Instructions for the task
Copy out every one of the rows below again, word for word and in the same order.

━━━━━━━━━━

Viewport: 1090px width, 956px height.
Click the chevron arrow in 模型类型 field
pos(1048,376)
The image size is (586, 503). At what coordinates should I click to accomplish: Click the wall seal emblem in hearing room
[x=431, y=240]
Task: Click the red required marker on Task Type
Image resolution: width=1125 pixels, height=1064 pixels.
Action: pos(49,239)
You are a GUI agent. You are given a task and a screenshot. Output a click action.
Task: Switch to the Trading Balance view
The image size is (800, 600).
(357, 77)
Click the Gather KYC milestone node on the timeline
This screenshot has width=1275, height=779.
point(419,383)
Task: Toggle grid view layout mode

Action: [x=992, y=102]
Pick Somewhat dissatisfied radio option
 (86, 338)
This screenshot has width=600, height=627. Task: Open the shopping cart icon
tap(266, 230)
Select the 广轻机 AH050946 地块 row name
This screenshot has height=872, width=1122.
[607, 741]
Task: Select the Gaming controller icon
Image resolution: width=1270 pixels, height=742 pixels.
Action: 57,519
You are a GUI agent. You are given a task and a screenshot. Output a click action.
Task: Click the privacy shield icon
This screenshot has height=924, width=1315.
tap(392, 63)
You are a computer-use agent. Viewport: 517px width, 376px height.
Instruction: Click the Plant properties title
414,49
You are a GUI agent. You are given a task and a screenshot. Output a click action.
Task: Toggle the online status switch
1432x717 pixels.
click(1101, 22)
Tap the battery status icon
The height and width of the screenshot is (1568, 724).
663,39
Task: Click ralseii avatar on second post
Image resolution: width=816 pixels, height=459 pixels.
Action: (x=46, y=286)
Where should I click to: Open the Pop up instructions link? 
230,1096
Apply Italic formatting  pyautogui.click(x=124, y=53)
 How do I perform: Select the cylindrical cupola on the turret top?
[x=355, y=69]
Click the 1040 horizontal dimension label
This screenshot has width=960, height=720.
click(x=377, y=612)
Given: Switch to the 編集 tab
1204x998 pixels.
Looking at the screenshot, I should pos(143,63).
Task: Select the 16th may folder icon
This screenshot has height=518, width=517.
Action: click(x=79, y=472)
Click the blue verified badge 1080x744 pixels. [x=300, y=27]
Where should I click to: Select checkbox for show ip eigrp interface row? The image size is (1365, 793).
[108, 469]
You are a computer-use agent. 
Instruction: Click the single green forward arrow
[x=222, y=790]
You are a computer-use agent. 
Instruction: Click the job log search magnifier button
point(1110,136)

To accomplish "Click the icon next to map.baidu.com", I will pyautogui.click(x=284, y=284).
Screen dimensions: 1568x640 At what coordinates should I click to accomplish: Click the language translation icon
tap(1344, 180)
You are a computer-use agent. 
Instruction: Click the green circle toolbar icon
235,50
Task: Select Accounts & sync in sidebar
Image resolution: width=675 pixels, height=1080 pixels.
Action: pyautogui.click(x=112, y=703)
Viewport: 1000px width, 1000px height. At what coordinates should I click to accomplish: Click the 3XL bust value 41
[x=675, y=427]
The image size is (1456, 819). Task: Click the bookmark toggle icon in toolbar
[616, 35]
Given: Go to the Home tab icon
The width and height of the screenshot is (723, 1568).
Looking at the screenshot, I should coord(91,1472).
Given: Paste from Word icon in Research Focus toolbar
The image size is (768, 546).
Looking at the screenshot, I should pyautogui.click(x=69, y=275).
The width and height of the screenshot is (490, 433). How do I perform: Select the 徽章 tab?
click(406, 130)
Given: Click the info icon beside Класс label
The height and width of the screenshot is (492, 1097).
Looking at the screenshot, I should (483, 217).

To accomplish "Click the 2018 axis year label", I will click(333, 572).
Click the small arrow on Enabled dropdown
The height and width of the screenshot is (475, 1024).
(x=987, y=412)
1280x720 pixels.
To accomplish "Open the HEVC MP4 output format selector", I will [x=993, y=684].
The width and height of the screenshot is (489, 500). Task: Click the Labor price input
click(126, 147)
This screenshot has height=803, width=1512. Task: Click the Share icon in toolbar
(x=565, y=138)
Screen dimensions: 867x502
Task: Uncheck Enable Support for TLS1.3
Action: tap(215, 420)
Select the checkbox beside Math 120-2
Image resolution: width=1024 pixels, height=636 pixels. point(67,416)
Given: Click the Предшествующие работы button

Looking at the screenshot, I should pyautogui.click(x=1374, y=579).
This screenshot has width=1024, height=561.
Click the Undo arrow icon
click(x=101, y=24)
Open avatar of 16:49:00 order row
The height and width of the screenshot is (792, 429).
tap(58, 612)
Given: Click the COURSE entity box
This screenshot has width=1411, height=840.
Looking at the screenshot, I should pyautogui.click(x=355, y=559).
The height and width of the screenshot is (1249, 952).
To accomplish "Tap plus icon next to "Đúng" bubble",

━━━━━━━━━━

Final result
Viewport: 1090px width, 956px height.
Click the chevron arrow in 模型类型 field
pos(1048,376)
The image size is (586, 503). At what coordinates should I click to accomplish: Click the wall seal emblem in hearing room
[x=431, y=240]
Task: Click the red required marker on Task Type
Image resolution: width=1125 pixels, height=1064 pixels.
Action: pos(49,239)
You are a GUI agent. You are given a task and a screenshot. Output a click action.
Task: Switch to the Trading Balance view
The image size is (800, 600).
(357, 77)
Click the Gather KYC milestone node on the timeline
This screenshot has width=1275, height=779.
point(419,383)
Task: Toggle grid view layout mode

Action: [x=992, y=102]
Pick Somewhat dissatisfied radio option
 (86, 338)
This screenshot has width=600, height=627. Task: Open the shopping cart icon
tap(266, 230)
Select the 广轻机 AH050946 地块 row name
This screenshot has height=872, width=1122.
[607, 741]
Task: Select the Gaming controller icon
Image resolution: width=1270 pixels, height=742 pixels.
Action: 57,519
You are a GUI agent. You are given a task and a screenshot. Output a click action.
Task: Click the privacy shield icon
This screenshot has height=924, width=1315.
tap(392, 63)
You are a computer-use agent. Viewport: 517px width, 376px height.
Instruction: Click the Plant properties title
414,49
You are a GUI agent. You are given a task and a screenshot. Output a click action.
Task: Toggle the online status switch
1432x717 pixels.
click(1101, 22)
Tap the battery status icon
The height and width of the screenshot is (1568, 724).
663,39
Task: Click ralseii avatar on second post
Image resolution: width=816 pixels, height=459 pixels.
Action: (x=46, y=286)
Where should I click to: Open the Pop up instructions link? 
230,1096
Apply Italic formatting  pyautogui.click(x=124, y=53)
 How do I perform: Select the cylindrical cupola on the turret top?
[x=355, y=69]
Click the 1040 horizontal dimension label
This screenshot has width=960, height=720.
click(x=377, y=612)
Given: Switch to the 編集 tab
1204x998 pixels.
Looking at the screenshot, I should pos(143,63).
Task: Select the 16th may folder icon
This screenshot has height=518, width=517.
Action: click(x=79, y=472)
Click the blue verified badge 1080x744 pixels. [x=300, y=27]
Where should I click to: Select checkbox for show ip eigrp interface row? The image size is (1365, 793).
[108, 469]
You are a computer-use agent. 
Instruction: Click the single green forward arrow
[x=222, y=790]
You are a computer-use agent. 
Instruction: Click the job log search magnifier button
point(1110,136)

To accomplish "Click the icon next to map.baidu.com", I will pyautogui.click(x=284, y=284).
Screen dimensions: 1568x640 At what coordinates should I click to accomplish: Click the language translation icon
tap(1344, 180)
You are a computer-use agent. 
Instruction: Click the green circle toolbar icon
235,50
Task: Select Accounts & sync in sidebar
Image resolution: width=675 pixels, height=1080 pixels.
Action: pyautogui.click(x=112, y=703)
Viewport: 1000px width, 1000px height. At what coordinates should I click to accomplish: Click the 3XL bust value 41
[x=675, y=427]
The image size is (1456, 819). Task: Click the bookmark toggle icon in toolbar
[616, 35]
Given: Go to the Home tab icon
The width and height of the screenshot is (723, 1568).
Looking at the screenshot, I should coord(91,1472).
Given: Paste from Word icon in Research Focus toolbar
The image size is (768, 546).
Looking at the screenshot, I should pyautogui.click(x=69, y=275).
The width and height of the screenshot is (490, 433). How do I perform: Select the 徽章 tab?
click(406, 130)
Given: Click the info icon beside Класс label
The height and width of the screenshot is (492, 1097).
Looking at the screenshot, I should (483, 217).

To accomplish "Click the 2018 axis year label", I will click(333, 572).
Click the small arrow on Enabled dropdown
The height and width of the screenshot is (475, 1024).
(x=987, y=412)
1280x720 pixels.
To accomplish "Open the HEVC MP4 output format selector", I will [x=993, y=684].
The width and height of the screenshot is (489, 500). Task: Click the Labor price input
click(126, 147)
This screenshot has height=803, width=1512. Task: Click the Share icon in toolbar
(x=565, y=138)
Screen dimensions: 867x502
Task: Uncheck Enable Support for TLS1.3
Action: tap(215, 420)
Select the checkbox beside Math 120-2
Image resolution: width=1024 pixels, height=636 pixels. point(67,416)
Given: Click the Предшествующие работы button

Looking at the screenshot, I should pyautogui.click(x=1374, y=579).
This screenshot has width=1024, height=561.
Click the Undo arrow icon
click(x=101, y=24)
Open avatar of 16:49:00 order row
The height and width of the screenshot is (792, 429).
tap(58, 612)
Given: Click the COURSE entity box
This screenshot has width=1411, height=840.
Looking at the screenshot, I should pyautogui.click(x=355, y=559).
The height and width of the screenshot is (1249, 952).
To accomplish "Tap plus icon next to "Đúng" bubble",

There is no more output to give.